Elio Germano racconta il suo Ligabue in Volevo Nascondermi

16 ago 2020

I film si fanno per il pubblico e quindi per incontrare il pubblico, non per incontrare i giudici di un festival, che con noi sono stati molto clementi. Ci hanno premiati da più parti. Però, la nostra ambizione era quella del condividere questa storia, di poter restituire Toni Ligabue al pubblico. Lui, come dire, avrebbe amato questo momento, quindi come ultimo aneddoto della sua vita è stato privato anche di questo piacere. Quasi sembra fatto apposta, come un altro capitolo del suo racconto.
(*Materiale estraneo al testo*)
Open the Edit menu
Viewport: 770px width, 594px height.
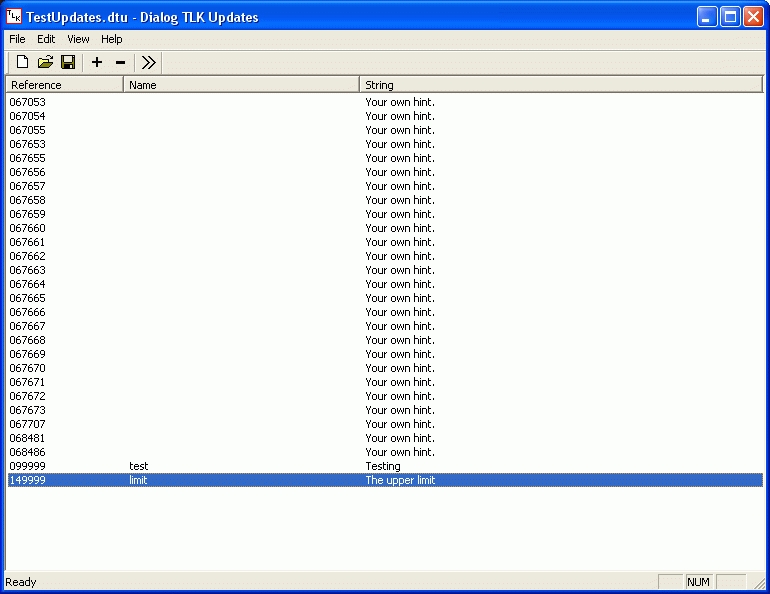[x=46, y=39]
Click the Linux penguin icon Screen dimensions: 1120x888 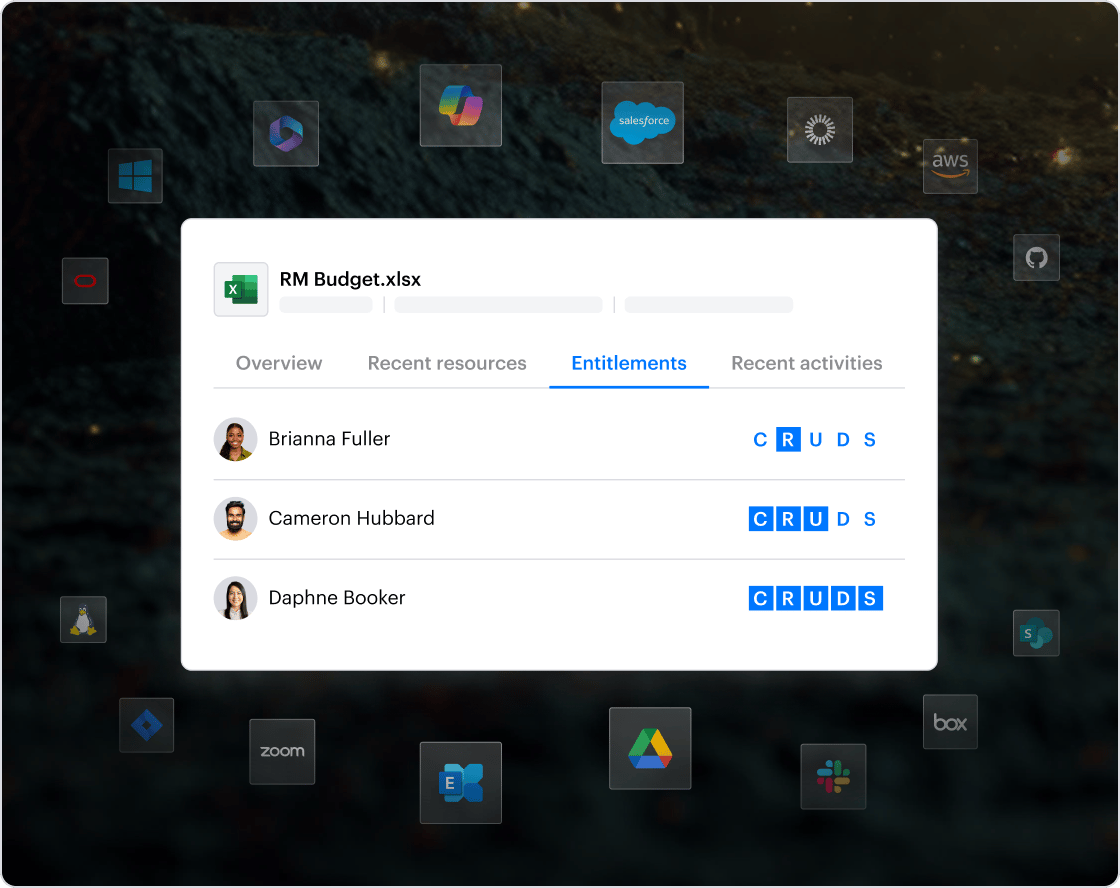(83, 620)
Finalmente invece questo incontro ha una data prestabilita. Speriamo non arriverà un'altra catastrofe e che insomma tutti possano tornare ad incontrarlo. Ligabue è una persona che sulla carta era completamente sbagliato, completamente fuori da ogni tipo di schema, quindi sicuramente una persona non omologata in quest'epoca di profonda omologazione, per cui se non siamo giusti non valiamo niente. Ci dà una grandissima lezione di quella che è l'affermazione di una persona che lotta per rimanere se stessa, fa successo anche senza ottenerne i frutti economici, perché poi i soldi glieli prende sempre qualcun altro oppure lui li getta via e o li regala. Non è questo che gli interessa, ma essere riconosciuto per quello che fa. Quindi non per la sua puzza o perché è vestito male, perché ha dei comportamenti bizzarri, ma perché è un grandissimo scultore, un grandissimo pittore. Questo gli bastava. È la storia di qualcuno che con ostinazione cerca questo. Alla fine ci riesce e tutte le altre persone che si approfittano di lui, ci racconta qualcos'altro, di come invece quello che siamo portati a essere tutti i giorni, che ci dicono essere giusto e corretto, faccia di noi delle persone invece più spiacevoli.